The biggest drawback to the SX150 when it comes to image quality is noise. Its ISO range starts at 80, and upon close inspection, we noticed minor noise even at ISO 100 in shadow areas. As the ISO sensitivity increases, so does noise and of course noise-reduction, which takes the edge off fine detail. Again, this isn't something that will bother you in small prints or web galleries, but if you want to get the best out of the SX150 IS, you should stick to its lower ISO sensitivity settings.
On the video side, the SX150's HD output is limited to 720p, with standard definition available at 640 x 480. You need to provide your own A/V cables, however and there's no HDMI port for HDTV connections. The zoom is operational during video capture but unless there's a lot of ambient sound, you're going to hear the lens movement. If it's windy, use the wind filter but don't expect miracles.

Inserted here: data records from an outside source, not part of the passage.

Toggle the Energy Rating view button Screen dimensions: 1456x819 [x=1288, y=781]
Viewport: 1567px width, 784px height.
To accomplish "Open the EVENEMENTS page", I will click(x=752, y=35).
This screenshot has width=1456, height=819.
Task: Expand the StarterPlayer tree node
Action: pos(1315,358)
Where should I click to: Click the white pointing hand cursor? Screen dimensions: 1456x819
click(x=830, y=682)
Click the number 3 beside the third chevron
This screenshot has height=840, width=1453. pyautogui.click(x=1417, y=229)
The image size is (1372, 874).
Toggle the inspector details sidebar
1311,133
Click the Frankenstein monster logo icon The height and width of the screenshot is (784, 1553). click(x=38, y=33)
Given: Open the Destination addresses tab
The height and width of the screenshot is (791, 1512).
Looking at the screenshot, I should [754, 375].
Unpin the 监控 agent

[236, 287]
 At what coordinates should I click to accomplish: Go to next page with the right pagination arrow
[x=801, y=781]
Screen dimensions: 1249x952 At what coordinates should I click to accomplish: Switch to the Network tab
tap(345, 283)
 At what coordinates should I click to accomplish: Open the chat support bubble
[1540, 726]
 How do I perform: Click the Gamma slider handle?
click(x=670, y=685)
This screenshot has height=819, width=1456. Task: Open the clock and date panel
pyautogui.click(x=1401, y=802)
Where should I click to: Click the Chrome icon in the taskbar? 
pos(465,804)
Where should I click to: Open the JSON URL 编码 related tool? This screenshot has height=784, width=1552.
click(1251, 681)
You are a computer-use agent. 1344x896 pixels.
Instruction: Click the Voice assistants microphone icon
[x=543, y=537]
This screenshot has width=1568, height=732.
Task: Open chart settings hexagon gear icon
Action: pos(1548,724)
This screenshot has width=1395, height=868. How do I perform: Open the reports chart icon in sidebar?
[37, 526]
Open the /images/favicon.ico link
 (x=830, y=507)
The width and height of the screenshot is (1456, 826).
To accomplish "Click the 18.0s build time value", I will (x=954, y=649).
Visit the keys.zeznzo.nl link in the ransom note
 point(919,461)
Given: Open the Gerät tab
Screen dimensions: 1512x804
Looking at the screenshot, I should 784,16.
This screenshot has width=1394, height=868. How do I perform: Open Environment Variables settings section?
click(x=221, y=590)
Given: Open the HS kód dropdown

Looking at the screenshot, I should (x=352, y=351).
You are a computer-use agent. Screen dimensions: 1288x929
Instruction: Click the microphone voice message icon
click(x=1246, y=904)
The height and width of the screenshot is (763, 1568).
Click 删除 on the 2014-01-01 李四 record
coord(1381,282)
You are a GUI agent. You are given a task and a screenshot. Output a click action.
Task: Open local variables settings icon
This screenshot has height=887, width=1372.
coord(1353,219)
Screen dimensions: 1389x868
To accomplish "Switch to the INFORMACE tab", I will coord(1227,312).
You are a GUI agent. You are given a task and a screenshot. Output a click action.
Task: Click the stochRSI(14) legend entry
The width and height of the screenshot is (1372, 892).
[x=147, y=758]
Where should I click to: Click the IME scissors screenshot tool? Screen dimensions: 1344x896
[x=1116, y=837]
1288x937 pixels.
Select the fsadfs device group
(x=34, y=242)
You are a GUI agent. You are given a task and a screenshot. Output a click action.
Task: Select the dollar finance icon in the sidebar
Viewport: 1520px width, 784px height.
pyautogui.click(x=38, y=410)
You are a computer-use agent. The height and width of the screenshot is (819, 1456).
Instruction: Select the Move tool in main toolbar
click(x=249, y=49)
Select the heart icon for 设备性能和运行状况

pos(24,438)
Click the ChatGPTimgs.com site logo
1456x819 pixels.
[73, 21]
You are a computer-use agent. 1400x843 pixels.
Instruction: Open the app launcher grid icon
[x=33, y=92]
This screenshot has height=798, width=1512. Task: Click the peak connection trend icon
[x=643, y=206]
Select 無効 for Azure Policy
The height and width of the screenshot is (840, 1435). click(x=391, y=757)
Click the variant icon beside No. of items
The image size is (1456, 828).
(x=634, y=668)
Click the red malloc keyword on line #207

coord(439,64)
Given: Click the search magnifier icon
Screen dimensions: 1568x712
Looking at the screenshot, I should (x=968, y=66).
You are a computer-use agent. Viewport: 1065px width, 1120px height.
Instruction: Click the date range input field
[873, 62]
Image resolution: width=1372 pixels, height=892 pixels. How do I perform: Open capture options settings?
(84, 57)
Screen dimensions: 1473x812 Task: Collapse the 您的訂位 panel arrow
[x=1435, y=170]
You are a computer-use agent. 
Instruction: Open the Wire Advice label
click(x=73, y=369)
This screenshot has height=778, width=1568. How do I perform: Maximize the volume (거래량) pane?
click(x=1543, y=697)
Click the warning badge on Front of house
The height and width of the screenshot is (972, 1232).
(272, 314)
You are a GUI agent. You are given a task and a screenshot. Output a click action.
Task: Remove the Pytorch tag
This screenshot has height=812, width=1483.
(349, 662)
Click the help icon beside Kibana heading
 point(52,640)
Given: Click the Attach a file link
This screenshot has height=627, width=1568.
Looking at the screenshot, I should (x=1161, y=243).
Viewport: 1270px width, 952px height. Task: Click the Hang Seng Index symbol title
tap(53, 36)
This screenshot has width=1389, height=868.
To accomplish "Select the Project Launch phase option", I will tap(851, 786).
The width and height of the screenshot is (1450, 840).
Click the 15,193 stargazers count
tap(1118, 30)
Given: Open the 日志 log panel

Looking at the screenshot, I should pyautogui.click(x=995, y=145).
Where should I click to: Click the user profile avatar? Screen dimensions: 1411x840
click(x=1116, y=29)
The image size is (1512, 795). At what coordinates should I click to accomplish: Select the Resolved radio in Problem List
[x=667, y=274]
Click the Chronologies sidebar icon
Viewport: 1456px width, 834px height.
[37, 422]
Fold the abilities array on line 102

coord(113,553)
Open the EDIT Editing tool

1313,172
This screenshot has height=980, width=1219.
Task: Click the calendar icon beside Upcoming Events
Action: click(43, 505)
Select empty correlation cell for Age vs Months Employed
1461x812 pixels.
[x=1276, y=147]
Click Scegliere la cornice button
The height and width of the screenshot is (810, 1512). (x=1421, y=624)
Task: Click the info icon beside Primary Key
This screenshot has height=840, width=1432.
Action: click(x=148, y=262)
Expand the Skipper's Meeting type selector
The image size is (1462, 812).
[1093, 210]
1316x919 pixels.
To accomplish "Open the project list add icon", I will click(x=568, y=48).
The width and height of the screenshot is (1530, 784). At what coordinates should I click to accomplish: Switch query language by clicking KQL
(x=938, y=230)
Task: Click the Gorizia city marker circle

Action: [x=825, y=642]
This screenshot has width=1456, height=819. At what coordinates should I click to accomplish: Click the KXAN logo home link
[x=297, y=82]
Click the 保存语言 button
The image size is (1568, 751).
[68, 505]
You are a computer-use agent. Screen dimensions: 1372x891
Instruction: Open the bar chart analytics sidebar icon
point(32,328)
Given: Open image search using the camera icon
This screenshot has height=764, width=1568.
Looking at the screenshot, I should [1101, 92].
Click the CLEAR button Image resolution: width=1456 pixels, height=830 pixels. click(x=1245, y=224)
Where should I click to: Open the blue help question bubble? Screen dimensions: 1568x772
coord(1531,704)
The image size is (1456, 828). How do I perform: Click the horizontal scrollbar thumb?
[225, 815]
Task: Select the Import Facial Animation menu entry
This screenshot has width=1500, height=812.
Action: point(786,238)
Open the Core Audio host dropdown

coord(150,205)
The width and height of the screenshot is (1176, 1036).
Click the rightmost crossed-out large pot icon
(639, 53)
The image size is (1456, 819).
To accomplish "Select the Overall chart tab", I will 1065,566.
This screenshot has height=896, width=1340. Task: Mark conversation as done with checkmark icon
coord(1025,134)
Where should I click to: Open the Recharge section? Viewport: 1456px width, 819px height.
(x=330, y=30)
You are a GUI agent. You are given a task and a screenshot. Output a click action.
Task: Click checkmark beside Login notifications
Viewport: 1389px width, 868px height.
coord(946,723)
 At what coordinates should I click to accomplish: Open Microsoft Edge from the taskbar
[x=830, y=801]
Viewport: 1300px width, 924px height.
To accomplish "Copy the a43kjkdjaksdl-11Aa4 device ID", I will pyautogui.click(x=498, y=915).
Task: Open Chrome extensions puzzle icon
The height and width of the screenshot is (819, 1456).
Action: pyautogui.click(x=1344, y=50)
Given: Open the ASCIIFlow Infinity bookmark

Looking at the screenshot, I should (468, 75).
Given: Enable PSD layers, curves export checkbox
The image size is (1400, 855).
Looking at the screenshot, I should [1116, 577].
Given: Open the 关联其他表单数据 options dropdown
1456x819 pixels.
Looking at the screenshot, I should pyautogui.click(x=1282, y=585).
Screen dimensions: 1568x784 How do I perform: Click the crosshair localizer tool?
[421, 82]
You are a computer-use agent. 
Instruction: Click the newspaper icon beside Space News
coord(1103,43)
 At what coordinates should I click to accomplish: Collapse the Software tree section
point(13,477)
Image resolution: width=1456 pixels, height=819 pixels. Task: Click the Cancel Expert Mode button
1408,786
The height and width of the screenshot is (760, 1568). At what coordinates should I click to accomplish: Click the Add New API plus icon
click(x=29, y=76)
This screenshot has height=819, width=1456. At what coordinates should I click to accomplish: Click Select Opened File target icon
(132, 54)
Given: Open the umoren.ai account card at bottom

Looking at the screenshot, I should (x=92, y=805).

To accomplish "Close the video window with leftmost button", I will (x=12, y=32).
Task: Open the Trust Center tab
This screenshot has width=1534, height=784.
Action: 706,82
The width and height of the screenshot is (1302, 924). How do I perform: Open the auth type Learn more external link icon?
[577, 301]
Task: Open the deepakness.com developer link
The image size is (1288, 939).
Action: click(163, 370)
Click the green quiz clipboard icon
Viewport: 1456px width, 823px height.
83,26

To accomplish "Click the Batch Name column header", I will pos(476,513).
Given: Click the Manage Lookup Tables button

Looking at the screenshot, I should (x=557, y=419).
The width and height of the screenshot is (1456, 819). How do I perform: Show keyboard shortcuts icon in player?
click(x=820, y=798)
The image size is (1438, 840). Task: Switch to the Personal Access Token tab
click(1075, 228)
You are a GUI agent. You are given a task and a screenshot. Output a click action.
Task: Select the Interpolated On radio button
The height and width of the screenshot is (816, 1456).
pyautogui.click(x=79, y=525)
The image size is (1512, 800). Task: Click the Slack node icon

Video quality is good without being outstanding, and in video mode the SX150 IS is at its best in bright light. We didn't notice much rolling shutter effect but moiré was occasionally a problem when panning across vertical fences and railings. Sound capture from the built-in mic isn't bad, but the sound of the zoom mechanism is audible sometimes on the soundtracks of movies, depending on the level of background noise. On the plus side, you can zoom during movie recording, which hasn't always been the case from budget Canon compacts.